COVID has aroused within the population a peculiar fetish, which remained totally alien to me pre-2020, of ‘working from home’. Of course, as liberal as the next man, I’m a strong believer in “different strokes for different folks”; how one gets their kicks in modern society doesn’t profoundly affect me. Alas, I didn’t expect the nation to go weak at the knees over the thought of imposing upon themselves a further, professional, paid lockdown. Under the guise of ditching that infamous commute, we have now saddled ourselves with screen-hooked, snack-addicted email responders whose greatest daily dilemma is where to put their hands: on their keyboard or in their pants.
One of the deeply-rooted problems we do have is the quasi-enforced idleness that in fact shares characteristics of a pandemic with regards to its contagion and manifest threat to (the good) life. In other epochs, before our own, work was a necessity to live. How otherwise would your community have expanded, new houses been built, clothes tailored, and food harvested? Children and adults alike would plough the fields and manufacture linen; conditions were awful and difficult. Hence, I am not suggesting we return to these times. Rather, I am accentuating the contrast between those laborious eras, and our own. We still recognise productivity, of course, but it’s not necessary to be productive, and many institutional and commercial forces seem to discourage it actively. The disparity between those who are productive – those who start businesses, raise thousands for charity, become sports stars at the age of 18 – and those who aren’t, has never seemed larger.

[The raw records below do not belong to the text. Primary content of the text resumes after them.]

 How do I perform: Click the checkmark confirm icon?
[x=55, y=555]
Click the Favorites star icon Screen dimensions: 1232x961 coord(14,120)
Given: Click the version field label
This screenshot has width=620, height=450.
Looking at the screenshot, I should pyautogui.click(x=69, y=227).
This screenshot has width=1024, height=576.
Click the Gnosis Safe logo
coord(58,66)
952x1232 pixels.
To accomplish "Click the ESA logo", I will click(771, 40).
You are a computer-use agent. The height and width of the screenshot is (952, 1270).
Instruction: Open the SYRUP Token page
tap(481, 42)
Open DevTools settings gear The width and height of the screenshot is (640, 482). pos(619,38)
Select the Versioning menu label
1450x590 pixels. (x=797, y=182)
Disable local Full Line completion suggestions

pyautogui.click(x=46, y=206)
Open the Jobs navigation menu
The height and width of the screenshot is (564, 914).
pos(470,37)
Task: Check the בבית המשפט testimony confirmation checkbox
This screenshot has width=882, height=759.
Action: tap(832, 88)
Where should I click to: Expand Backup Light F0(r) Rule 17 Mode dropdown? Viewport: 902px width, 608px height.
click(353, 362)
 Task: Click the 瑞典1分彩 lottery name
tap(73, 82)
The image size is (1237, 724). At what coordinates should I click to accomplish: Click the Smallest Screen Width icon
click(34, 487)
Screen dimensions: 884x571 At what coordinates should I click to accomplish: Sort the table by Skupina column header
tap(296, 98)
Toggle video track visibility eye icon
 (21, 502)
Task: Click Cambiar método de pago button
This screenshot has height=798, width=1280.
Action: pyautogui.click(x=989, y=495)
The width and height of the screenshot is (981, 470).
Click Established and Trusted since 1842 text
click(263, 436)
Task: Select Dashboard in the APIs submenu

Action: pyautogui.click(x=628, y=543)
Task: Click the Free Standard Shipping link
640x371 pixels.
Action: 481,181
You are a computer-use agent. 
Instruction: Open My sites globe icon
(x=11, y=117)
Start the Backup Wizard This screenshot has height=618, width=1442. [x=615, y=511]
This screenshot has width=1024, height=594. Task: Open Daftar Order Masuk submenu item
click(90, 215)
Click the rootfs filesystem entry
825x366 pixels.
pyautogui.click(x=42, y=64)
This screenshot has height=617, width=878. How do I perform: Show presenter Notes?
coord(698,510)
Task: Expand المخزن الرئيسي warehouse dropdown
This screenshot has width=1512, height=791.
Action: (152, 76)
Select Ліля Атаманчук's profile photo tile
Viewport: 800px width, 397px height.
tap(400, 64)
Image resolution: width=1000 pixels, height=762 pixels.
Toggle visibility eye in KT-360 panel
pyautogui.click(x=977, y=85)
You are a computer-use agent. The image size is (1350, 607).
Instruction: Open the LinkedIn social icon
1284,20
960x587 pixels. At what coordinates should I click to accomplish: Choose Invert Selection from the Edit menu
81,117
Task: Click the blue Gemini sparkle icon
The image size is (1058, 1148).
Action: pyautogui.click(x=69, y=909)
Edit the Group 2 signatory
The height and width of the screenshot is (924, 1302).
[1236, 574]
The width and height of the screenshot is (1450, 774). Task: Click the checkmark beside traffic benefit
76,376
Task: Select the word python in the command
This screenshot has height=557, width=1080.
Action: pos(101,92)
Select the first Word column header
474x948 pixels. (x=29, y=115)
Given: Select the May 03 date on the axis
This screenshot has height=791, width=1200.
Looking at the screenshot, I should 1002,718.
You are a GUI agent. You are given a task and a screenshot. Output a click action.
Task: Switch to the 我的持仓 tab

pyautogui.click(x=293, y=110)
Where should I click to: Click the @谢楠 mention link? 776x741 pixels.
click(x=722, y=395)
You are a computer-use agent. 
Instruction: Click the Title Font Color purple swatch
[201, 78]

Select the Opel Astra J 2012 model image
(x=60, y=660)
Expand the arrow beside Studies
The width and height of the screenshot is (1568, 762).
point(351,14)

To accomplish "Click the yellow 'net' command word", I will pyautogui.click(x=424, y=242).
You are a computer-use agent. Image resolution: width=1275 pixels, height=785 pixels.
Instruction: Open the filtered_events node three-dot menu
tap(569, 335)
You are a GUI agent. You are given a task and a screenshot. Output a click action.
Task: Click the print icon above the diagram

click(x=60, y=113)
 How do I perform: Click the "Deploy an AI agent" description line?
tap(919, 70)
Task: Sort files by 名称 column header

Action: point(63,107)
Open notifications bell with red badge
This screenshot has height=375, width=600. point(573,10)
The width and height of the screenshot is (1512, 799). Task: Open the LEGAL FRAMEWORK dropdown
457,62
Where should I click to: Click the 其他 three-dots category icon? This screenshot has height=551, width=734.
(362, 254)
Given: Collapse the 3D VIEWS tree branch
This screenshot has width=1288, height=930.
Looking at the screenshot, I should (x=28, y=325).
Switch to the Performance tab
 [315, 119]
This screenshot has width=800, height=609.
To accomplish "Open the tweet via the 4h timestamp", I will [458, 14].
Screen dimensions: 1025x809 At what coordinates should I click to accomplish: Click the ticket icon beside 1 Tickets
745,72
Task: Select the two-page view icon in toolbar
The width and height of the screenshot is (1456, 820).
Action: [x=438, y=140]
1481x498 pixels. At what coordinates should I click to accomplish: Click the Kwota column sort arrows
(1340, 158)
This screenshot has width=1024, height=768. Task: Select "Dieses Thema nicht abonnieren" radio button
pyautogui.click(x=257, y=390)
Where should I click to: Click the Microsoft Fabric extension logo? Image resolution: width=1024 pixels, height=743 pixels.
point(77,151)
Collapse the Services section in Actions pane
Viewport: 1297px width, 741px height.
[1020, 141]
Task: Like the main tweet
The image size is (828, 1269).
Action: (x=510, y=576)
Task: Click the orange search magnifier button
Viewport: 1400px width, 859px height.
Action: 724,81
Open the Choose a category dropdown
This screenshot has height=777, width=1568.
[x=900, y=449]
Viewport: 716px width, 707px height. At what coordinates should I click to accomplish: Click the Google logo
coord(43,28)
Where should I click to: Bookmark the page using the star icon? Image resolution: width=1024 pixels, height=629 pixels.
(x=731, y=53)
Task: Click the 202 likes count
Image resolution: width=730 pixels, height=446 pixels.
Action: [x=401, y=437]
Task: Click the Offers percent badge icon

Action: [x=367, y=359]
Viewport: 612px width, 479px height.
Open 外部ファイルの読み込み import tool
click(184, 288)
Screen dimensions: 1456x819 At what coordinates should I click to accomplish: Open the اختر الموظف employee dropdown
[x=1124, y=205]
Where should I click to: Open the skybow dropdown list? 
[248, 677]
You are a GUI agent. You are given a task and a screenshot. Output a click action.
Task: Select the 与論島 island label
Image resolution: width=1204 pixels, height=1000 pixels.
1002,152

The latter, those to whom productivity is not a concern nor motivating force – again, different strokes for different folks – are significantly disadvantaged by the ploys that we are now tricked into considering examples of healthy socialising: vanity; anonymous crowds; ultimately, a self-imposed loneliness. The awful vice of vanity displays itself regularly on the nouvelle vague social media, such as TikTok and BeReal. I am irrevocably convinced the latter was named with a cruel irony, simply to highlight the tragic artificiality that afflicts those who obsess over photographing their chocolate-flavoured oat milk, to prevent that their contemporaries dare suspect that they’ve ingested the nutritious secretion of a cow’s udder during the day. The joys of gigantic anonymous crowds remain a mystery to me, often situated in these sprawling and overpriced concert-festivals where the warmest human interaction you’re likely to have is with the excretion a fellow camper has left in the Portaloo.
We’re blessed to be at university, particularly one where the friendliness of all counters that self-imposed loneliness I have mentioned. Yet, beyond this town, in the world that be, the self-imposed loneliness is so much closer; swathes of you know this already. Sadly, tragically, as we fall out of touch with the traditions, community and weekly goings-on that have sustained us for decades – church, youth groups, local associations – and fall into a way of life that shuns small talk and is averse to spontaneous interaction, we shall be planting on socialising’s cheek a kiss of death.